Wahrscheinlich schon! Dank dieser Serie konnte ich trainieren, mit A und B Kamera zu arbeiten. Bei meinen Kinofilmen hatte ich bislang nur sehr selten zwei Kameras am Set. Filip Zumbrunn, unser Kameramann bei DIE MITTAGSFRAU, arbeitet viel mit A/B Kamera. Er hat mich darin auch sehr unterstützt – in einer doch straffen Drehzeit. Durch die Arbeit an der Serie war ich geeichter. Als Regisseur:in lernt man mit jedem Projekt. Das gilt für jedes Gewerk. Jedes Projekt hat andere Vorgaben und stellt andere Herausforderungen. Aber man muss sich immer neu einstellen und neue Aspekte lernen.
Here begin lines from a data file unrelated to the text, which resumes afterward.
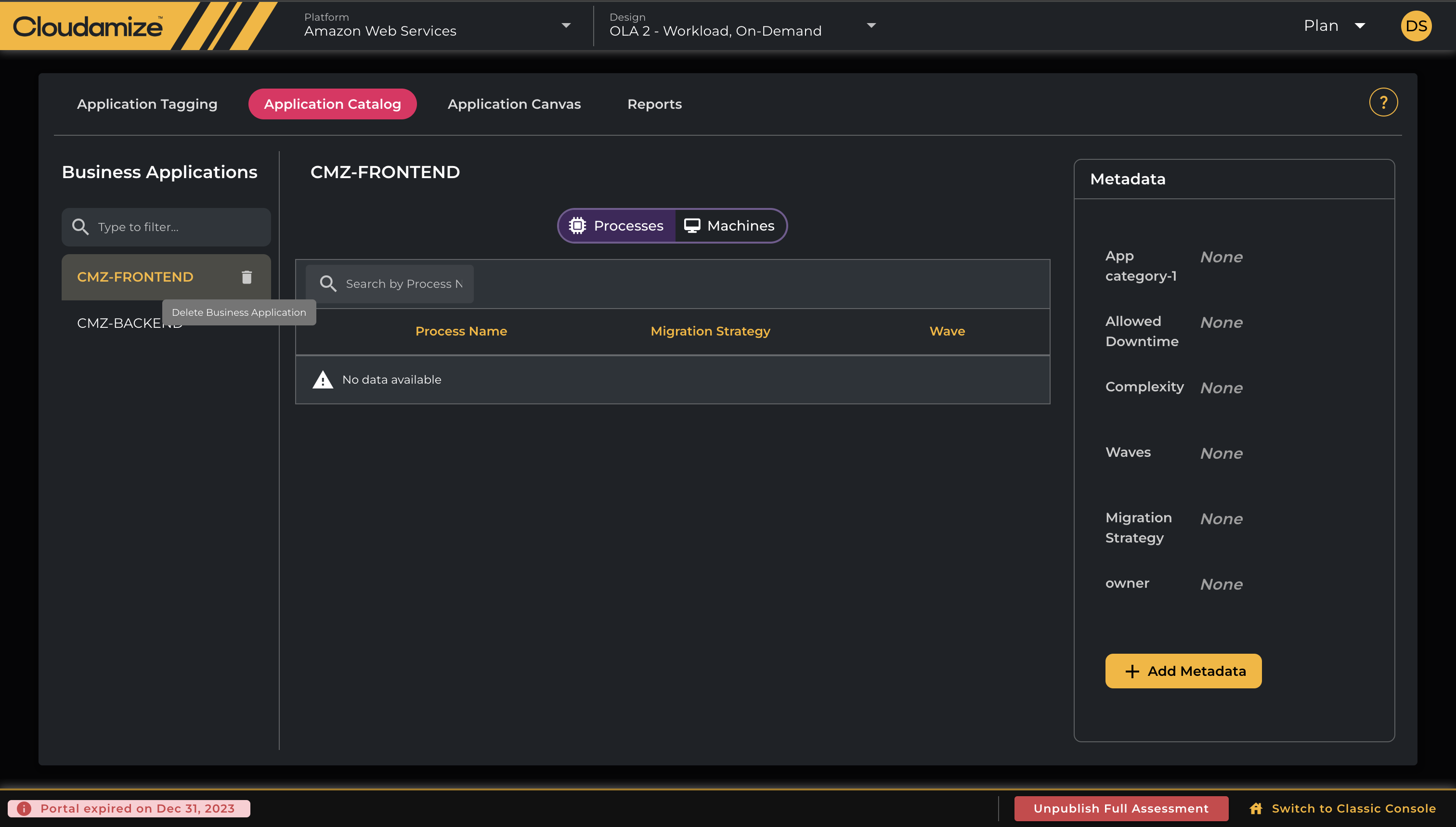1456x827 pixels.
Task: Click the portal expired info icon
Action: tap(24, 808)
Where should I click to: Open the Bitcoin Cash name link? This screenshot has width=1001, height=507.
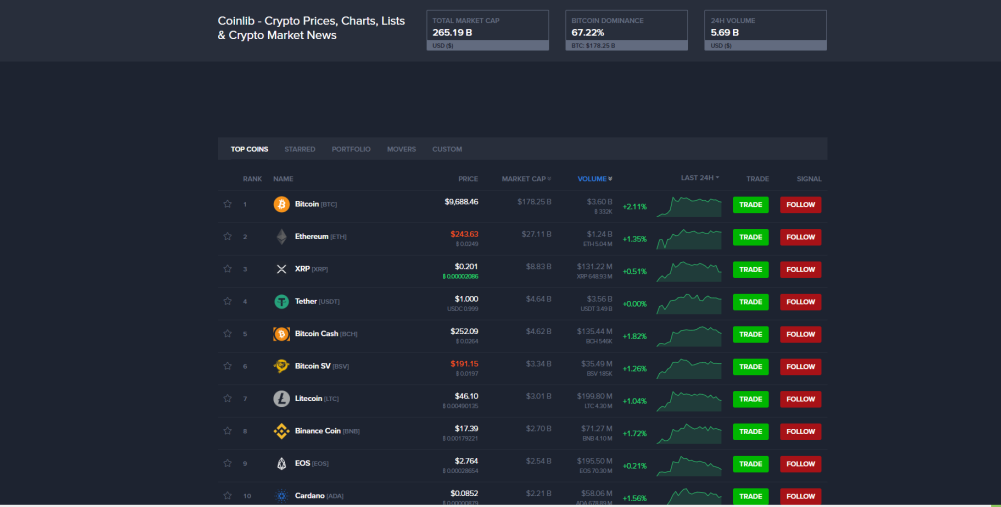(x=316, y=334)
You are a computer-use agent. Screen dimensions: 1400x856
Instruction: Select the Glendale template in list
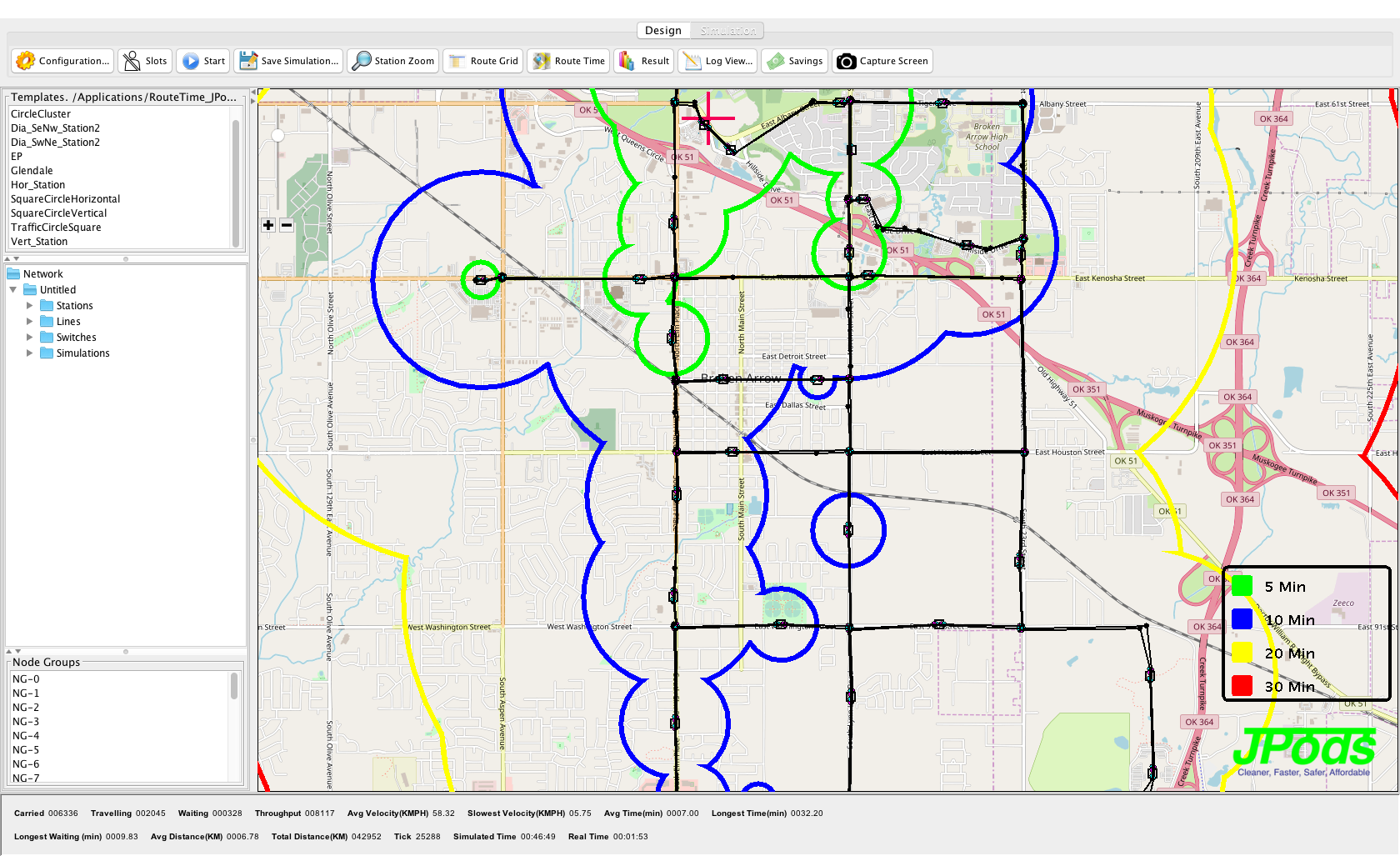(x=32, y=171)
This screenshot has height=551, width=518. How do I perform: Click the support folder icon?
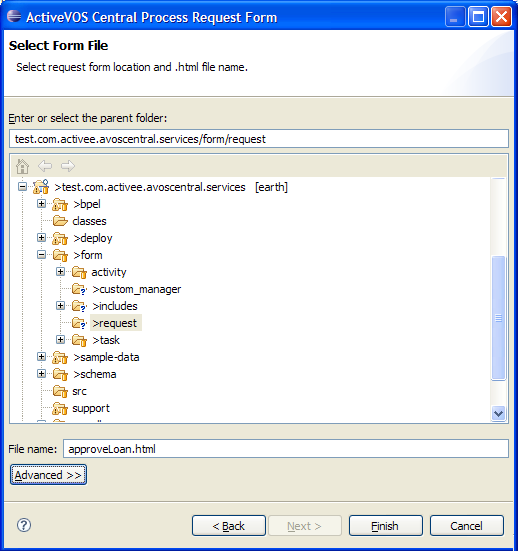pos(60,408)
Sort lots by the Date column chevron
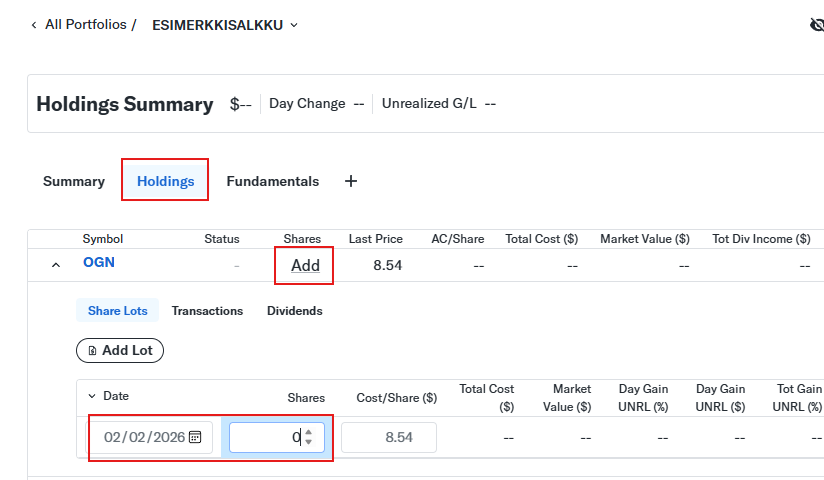Viewport: 824px width, 480px height. coord(92,396)
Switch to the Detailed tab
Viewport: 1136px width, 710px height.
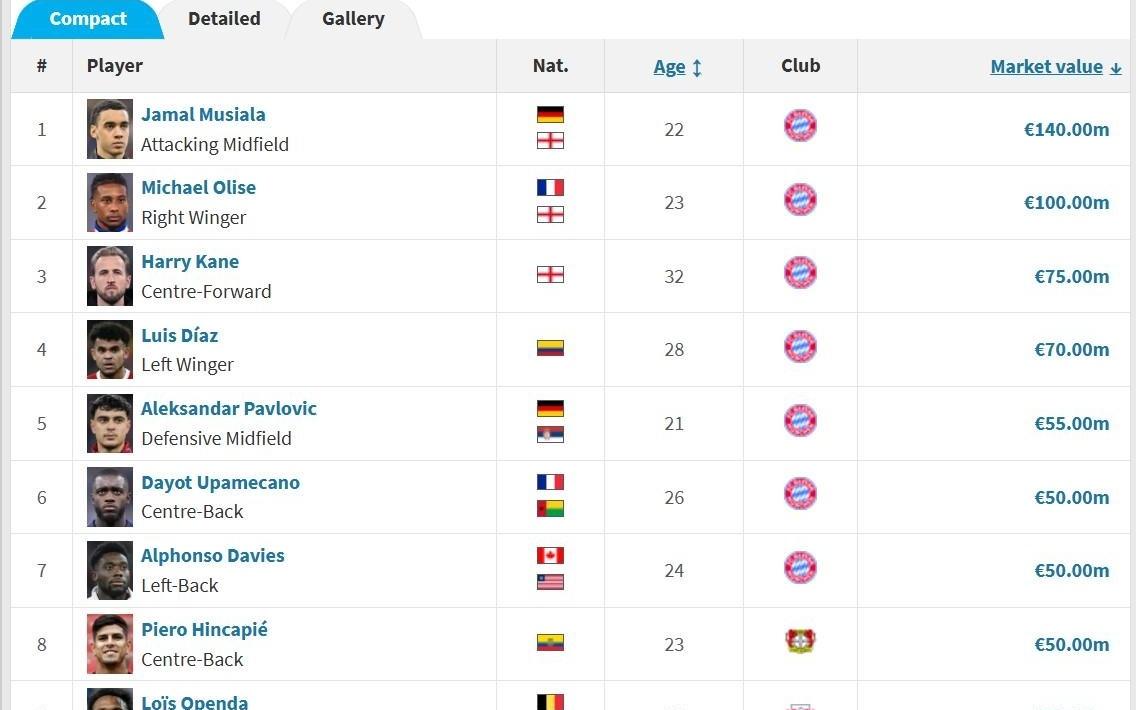click(x=224, y=19)
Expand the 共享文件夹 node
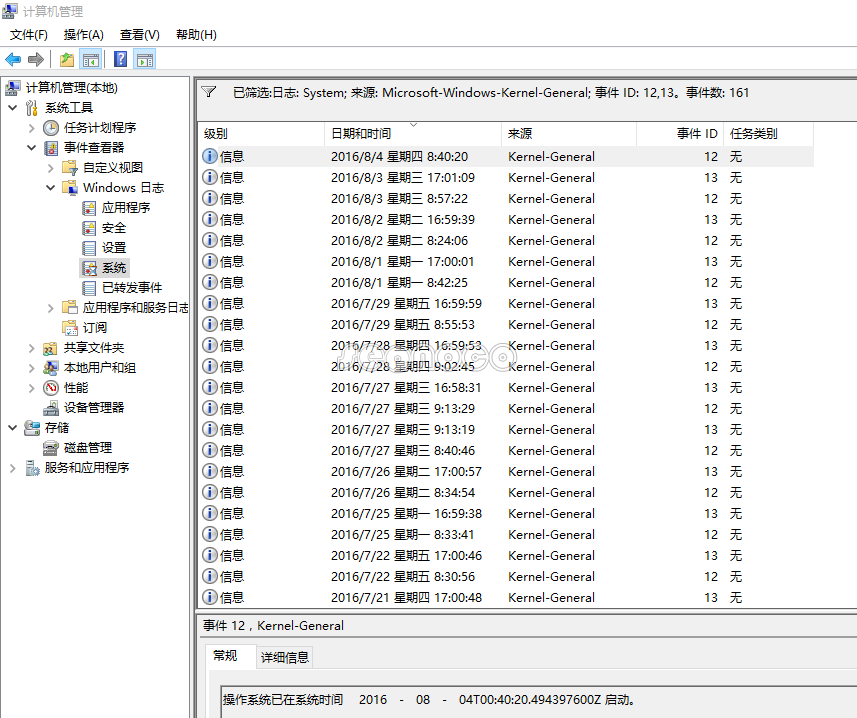This screenshot has width=857, height=718. click(x=31, y=348)
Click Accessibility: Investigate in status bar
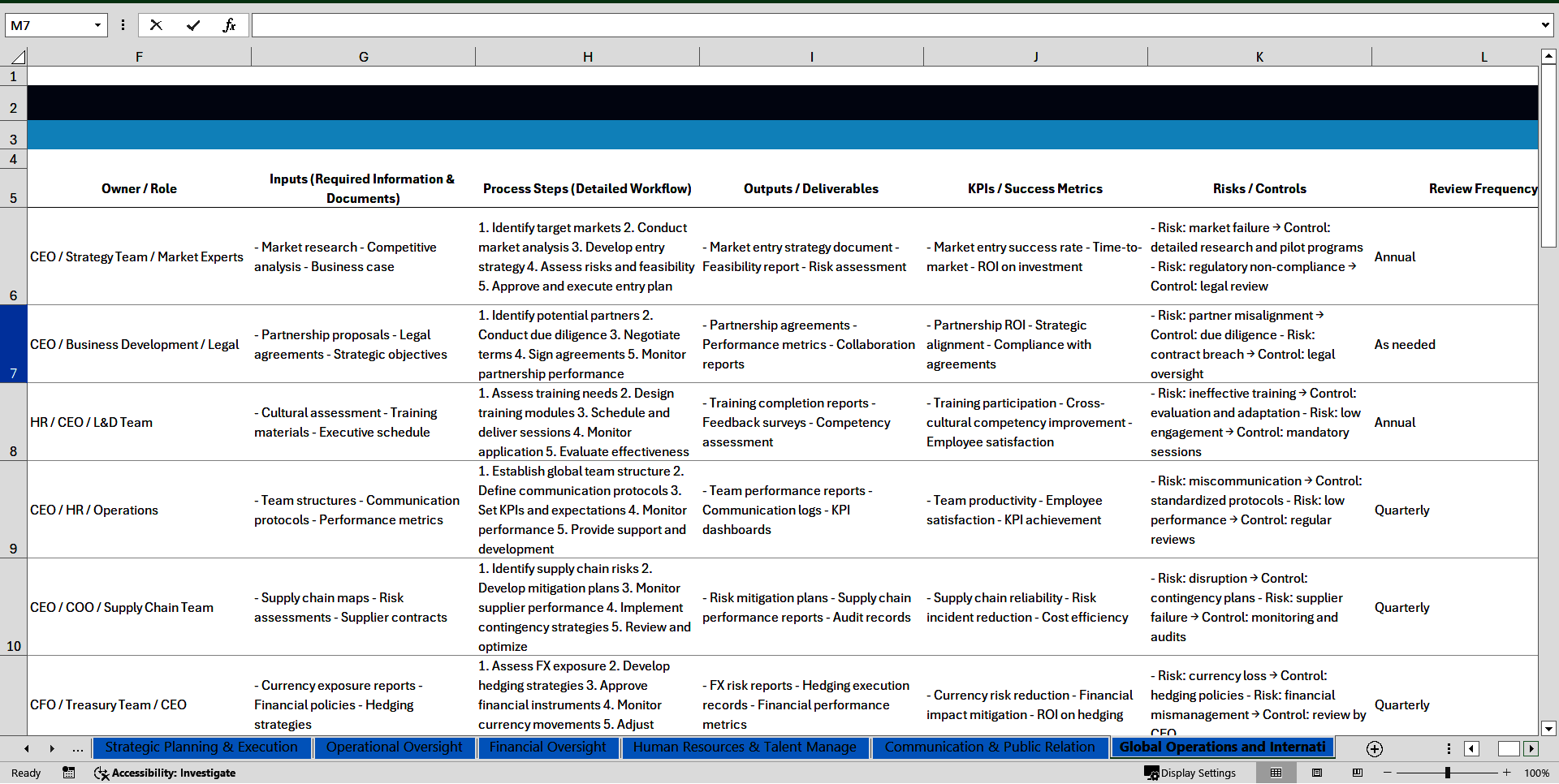The image size is (1559, 784). [165, 773]
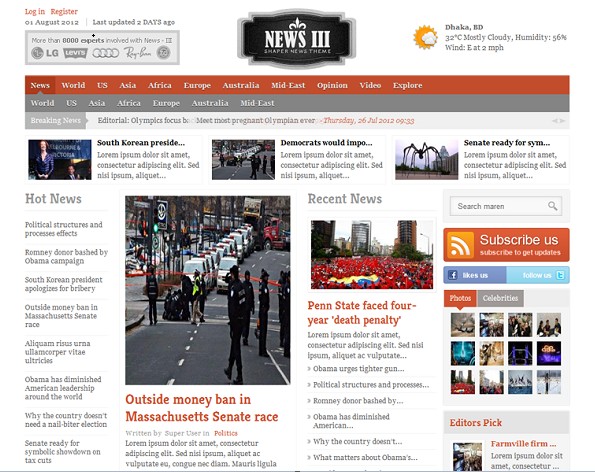The image size is (595, 472).
Task: Open the Politics category link
Action: coord(226,433)
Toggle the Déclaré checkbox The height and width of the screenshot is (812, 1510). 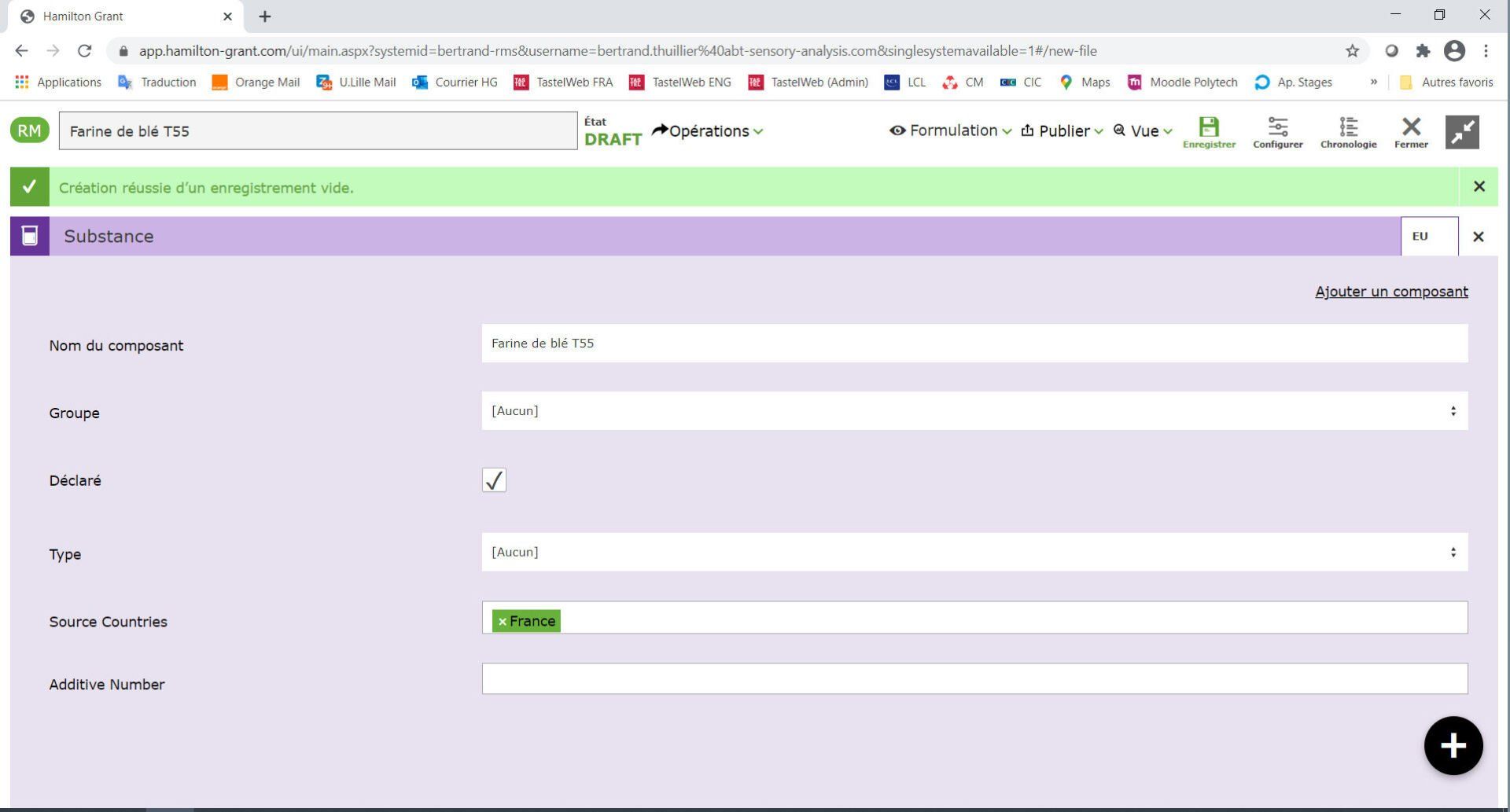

Bei „Licht“ war es zum Beispiel die historische Zeit. So genau, wie wir bei „Licht“ gearbeitet haben, müsste man auch bei zeitgenössischen Stoffen sein. Für DIE MITTAGSFRAU waren die Erfahrungen von „Licht“ wie auch die Erfahrungen von „Funeral for a Dog“ wichtig. Bei der Serie stand die Arbeit mit einem großen Schauspiel-Ensemble im Vordergrund; es wurde auch ein anderes Tempo verlangt mit – im Extremfall – bis zu sieben Minuten pro Tag. Das ist alles Training. Ich sage nicht, dass man bei Kinofilmen auch so arbeiten soll. Aber so war ich gewappnet für einen historischen Kinofilm wie DIE MITTAGSFRAU, dessen Drehtage knapp bemessen sein mussten. Bei „Licht“ wiederum habe ich gelernt, mit reduzierten Mitteln eine bestimmte Zeit zu erzählen. Wir konnten kein riesiges VFX-Budget anwenden. Die Überlegung, mit wie wenig ich wie viel erzählen kann, reizt mich sehr. Bei der Serie konnte ich mehr ins Volle gehen, konnte 9/11 in Bulgarien in einem riesigen Studio mit VFX-Extensions drehen, hatte viele Komparsen... Dafür galt es bei DIE MITTAGSFRAU wieder umzuschalten und mir genau zu überlegen, wie ich mit weniger Mitteln auf ein mindestens gleich gutes Ergebnis komme.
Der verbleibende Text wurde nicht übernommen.